The man on the cross looks down upon us in countless forms. The man from the Tollund Fen, the noose removed from around his beautiful head, with that magnificent high-bridged nose, was put on display in a provincial museum. The meaning of sacrifice has been lost today; we continue to wait for some more persuasive, more logical and more understandable prophesy. We await this news from priests, from astrologers, from political leaders, from philosophers and from writers. And many, longing to win the favour of those who wait, say: 'May you be saved!' And others cry, 'There is no heaven except on this earth, except in this life.' Still others skilfully divert attention and seek a substitute hope. Very few have the courage to stand up and say, 'Beloved, there is no answer. Insofar as death can be conquered, insofar as man is truly endowed with something denied to other forms of life, it can only exist in a dimension for which we lack words.' But such answers, no matter how true, would interest or satisfy no one.

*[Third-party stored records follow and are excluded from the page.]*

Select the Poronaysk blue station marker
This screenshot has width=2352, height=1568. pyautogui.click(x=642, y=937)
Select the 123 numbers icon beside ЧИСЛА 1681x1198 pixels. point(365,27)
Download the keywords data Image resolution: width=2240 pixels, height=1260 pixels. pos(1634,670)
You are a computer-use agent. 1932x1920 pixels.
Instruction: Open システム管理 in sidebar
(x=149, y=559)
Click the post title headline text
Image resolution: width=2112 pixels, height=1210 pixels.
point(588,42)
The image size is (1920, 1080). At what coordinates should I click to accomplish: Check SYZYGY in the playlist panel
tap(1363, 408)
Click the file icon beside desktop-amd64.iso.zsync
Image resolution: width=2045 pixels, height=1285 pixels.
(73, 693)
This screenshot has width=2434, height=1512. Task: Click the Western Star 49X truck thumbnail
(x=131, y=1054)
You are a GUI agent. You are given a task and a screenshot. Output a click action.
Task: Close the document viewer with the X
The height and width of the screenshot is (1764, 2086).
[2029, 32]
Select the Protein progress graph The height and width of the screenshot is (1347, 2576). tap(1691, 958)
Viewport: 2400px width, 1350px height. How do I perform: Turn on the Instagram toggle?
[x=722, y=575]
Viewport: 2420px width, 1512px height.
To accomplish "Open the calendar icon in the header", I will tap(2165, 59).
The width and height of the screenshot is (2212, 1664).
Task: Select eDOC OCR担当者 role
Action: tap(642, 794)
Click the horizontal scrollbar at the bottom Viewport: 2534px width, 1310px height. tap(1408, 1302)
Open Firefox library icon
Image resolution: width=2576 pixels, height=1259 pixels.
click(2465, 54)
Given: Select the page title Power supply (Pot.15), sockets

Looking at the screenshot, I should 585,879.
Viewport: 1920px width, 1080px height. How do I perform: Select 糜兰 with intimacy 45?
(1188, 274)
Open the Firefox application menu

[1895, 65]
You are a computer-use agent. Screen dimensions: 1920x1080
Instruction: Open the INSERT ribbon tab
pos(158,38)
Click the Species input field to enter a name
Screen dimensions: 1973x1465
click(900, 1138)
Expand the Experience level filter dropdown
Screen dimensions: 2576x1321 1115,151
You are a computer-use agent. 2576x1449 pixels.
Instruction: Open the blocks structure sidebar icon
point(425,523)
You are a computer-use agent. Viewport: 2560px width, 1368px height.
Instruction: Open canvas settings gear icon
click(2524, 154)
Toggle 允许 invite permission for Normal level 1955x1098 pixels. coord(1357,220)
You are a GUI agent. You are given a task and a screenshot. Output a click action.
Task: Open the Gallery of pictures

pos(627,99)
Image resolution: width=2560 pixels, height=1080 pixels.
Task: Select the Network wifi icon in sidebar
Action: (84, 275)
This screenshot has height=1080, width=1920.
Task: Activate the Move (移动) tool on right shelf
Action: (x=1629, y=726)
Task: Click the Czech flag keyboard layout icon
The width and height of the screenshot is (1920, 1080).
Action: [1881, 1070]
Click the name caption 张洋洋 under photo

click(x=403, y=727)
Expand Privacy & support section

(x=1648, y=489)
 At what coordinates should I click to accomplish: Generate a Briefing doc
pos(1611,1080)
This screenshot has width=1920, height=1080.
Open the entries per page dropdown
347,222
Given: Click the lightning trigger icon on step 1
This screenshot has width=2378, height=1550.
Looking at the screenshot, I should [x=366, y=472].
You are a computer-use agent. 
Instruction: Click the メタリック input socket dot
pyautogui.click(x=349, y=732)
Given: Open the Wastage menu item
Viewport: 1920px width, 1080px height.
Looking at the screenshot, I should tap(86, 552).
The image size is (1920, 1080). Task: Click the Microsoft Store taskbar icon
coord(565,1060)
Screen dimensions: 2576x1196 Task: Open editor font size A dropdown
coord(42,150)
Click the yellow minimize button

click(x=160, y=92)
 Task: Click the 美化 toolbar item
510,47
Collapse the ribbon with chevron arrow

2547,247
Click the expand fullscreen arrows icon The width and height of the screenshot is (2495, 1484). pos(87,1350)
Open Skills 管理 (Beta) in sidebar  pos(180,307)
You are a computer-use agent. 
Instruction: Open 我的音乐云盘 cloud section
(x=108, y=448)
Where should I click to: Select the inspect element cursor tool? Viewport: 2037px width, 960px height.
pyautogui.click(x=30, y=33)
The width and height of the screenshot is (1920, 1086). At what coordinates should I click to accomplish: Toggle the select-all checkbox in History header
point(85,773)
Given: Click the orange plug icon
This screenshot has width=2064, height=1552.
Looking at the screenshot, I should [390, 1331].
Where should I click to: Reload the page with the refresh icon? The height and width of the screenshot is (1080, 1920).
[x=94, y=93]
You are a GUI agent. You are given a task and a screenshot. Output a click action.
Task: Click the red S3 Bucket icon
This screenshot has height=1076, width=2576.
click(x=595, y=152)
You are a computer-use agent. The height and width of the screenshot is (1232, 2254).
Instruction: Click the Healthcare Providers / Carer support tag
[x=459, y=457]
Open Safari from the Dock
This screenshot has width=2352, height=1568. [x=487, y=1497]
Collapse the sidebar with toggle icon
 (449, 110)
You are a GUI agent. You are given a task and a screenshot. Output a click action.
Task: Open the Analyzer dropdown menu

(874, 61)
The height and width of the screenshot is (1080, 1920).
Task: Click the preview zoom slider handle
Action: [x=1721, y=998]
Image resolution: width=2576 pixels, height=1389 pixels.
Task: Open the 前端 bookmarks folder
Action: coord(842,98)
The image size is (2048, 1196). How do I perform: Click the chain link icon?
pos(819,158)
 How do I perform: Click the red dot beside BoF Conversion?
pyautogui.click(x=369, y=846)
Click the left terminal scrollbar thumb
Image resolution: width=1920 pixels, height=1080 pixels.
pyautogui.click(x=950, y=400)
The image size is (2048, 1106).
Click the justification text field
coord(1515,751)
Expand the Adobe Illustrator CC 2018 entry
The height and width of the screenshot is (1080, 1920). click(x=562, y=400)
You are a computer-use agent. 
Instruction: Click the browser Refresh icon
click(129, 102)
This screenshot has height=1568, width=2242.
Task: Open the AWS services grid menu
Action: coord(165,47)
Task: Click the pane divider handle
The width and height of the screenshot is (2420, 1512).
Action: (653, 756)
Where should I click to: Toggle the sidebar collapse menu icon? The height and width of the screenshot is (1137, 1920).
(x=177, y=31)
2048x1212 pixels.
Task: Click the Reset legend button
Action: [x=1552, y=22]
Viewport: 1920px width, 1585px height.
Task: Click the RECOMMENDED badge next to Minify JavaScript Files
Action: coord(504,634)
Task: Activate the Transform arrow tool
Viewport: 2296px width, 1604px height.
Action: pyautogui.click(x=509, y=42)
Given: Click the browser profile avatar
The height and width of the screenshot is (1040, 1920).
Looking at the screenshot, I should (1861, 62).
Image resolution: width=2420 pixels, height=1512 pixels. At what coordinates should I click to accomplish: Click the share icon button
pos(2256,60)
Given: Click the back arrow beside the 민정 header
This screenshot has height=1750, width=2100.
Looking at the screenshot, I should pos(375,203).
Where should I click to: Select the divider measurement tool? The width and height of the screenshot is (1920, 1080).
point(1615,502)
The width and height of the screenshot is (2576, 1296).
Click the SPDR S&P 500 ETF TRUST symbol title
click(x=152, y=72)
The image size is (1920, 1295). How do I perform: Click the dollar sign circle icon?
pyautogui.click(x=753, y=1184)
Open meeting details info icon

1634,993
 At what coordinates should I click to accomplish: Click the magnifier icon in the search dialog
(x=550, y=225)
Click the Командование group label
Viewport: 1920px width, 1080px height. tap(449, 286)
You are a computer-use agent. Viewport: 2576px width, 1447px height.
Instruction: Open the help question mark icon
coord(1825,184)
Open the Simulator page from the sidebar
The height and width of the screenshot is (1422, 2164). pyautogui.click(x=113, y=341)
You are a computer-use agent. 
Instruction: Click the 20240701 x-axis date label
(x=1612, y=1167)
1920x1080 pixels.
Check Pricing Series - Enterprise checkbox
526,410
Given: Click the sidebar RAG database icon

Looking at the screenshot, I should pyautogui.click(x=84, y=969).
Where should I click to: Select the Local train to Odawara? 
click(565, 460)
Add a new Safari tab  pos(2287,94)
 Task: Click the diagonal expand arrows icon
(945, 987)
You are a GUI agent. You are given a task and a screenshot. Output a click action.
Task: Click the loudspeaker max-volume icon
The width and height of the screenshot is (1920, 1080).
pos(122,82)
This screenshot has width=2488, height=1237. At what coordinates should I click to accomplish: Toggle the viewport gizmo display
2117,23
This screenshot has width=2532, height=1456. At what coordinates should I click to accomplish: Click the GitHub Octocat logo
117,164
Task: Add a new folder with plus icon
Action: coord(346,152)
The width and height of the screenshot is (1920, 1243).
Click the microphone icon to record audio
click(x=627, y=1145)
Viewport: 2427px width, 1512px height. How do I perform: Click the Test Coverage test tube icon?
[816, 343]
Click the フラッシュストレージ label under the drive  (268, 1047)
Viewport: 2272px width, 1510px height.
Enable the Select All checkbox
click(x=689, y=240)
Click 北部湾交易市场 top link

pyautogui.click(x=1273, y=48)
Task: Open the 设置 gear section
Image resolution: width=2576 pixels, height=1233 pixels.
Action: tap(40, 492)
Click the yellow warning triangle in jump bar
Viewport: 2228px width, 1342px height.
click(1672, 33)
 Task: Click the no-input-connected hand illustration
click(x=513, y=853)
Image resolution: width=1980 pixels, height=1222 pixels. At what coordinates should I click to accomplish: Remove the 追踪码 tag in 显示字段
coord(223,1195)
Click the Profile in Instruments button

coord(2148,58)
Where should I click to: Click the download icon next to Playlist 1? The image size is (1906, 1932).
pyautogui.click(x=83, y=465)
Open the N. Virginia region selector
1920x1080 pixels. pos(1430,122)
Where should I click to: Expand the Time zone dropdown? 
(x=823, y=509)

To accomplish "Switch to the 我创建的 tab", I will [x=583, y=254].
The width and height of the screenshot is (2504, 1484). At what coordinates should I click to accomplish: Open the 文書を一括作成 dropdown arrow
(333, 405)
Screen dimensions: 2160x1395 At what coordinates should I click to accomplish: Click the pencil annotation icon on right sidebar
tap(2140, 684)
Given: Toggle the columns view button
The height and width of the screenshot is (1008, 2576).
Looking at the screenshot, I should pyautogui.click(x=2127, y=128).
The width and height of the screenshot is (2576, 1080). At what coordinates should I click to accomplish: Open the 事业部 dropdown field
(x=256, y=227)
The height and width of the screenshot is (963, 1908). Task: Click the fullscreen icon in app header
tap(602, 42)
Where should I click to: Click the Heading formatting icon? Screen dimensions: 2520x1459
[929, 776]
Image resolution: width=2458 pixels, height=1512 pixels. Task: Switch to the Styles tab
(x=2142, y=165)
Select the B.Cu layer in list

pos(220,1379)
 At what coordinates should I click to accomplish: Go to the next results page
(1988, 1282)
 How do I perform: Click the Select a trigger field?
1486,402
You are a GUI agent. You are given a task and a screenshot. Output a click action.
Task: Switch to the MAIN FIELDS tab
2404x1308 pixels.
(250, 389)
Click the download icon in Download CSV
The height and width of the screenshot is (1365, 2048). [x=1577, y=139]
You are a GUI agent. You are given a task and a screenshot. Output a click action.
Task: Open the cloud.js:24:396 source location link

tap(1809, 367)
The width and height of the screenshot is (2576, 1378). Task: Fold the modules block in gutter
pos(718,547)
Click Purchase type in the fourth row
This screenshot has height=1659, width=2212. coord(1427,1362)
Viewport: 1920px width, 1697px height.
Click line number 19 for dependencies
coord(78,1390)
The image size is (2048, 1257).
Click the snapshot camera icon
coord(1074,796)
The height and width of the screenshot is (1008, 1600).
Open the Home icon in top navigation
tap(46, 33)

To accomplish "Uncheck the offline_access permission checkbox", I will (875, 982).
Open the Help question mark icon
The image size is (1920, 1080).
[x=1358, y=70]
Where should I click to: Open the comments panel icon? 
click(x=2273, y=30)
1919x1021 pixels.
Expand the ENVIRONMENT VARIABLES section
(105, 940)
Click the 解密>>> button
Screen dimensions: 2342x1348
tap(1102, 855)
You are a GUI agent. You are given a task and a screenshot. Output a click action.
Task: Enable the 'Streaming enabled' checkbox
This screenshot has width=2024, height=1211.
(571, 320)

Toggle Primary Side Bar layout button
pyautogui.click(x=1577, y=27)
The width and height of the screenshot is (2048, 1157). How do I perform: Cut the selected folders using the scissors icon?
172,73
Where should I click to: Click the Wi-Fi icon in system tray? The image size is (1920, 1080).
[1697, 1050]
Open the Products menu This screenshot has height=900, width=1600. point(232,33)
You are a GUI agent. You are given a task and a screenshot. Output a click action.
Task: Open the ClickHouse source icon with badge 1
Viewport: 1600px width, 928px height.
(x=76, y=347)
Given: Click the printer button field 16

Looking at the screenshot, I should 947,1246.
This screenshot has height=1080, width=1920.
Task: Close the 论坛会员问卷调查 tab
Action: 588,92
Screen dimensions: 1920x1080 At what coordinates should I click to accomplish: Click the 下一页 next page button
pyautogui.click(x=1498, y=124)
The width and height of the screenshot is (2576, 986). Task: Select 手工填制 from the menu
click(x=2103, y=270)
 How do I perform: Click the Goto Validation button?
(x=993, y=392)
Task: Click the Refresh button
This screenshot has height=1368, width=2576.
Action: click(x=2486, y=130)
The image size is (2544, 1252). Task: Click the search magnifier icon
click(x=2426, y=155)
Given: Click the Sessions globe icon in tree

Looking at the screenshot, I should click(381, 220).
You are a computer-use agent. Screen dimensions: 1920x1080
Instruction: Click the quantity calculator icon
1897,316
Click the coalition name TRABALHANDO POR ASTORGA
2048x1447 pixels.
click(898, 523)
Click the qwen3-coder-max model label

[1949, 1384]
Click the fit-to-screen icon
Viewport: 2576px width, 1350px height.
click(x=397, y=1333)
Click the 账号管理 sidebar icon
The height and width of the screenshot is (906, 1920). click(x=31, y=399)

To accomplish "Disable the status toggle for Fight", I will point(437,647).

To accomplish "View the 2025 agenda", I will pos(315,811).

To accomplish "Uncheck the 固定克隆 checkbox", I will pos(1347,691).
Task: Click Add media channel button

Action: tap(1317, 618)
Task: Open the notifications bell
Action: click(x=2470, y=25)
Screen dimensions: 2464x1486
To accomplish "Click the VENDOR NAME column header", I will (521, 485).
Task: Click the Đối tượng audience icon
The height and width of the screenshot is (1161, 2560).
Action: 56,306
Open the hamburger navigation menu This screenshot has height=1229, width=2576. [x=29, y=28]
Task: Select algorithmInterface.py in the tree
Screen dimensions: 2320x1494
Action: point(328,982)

'What do you want to be, anyway, Masha?' I asked when I came back.

'I wanted to study archaeology. But they're probably not going to open the faculty this year, or next year either.'

'Of course they won't,' said Lida from the next grave-site. 'They say archaeology has no practical use. It is uneconomic.'

'And what draws you to archaeology, if it makes you think such thoughts?' I asked Masha.

'I like the idea of finding gifts in graves. Each of those things must have been rare and special for those people, and yet they put them into the grave along with their dead. I like the idea that people used to be so fond of each other.' She continued piling the earth into the wheelbarrow. 'When Mum and Dad got divorced,' she said quietly, 'they sued each other for possession of the TV and the cutlery. They couldn't have done that if they'd known how people used to… Archaeologists have to be kinder than that; at least I can't imagine a bad archaeologist.' Masha dropped her shovel and quickly covered her ears as the squadron of unidentifiable jet fighters screamed over our heads again.

'When you tell it, it's a fantastic joke,' said Petra, returning to her nuclear war story. 'A mask and a coat! I saw on German television what would happen if the rockets started flying. It was such fun I didn't have the heart to send the kids to bed. What if the whole thing just blew up that night? I'm not kidding, I had this stupid idea: let them live a little. I let them eat a whole ice-cream cake for a snack.'

'Do you think it could start suddenly, just like that?' said Masha. She was clearly alarmed.

'Why not?' said the foreman. 'It could start by accident.'

'I've already talked things over with Joe,' Petra continued. 'We're going to apply to emigrate to New Zealand.'

'Oh, sure, the whole country's just waiting for you to show up down there,' said Vítek. He sounded as though he'd taken the idea as a personal insult, as though she'd decided to move away from him.

'If not New Zealand, somewhere else. It could scarcely be worse than it is here.'

'It wouldn't be any more use than a fart in a hurricane,

Petra,' said Vítek vengefully. 'When those bombs start exploding, where'll you hide? Radiation will be everywhere, it'll be winter all over the world, because the sun will never make it through that cloud of ash.'

'Well, what of it?' insisted Petra. 'So I'll freeze somewhere. Is it better to stay here like a calf waiting to be slaughtered? Look at those fools, always putting on such a show.' She pointed at the squadron of jets flying straight towards us. So far, they were completely silent.

Masha was furiously sweeping the grave-site with a straw whisk. 'What will you do if you don't get to study archaeology?' I asked.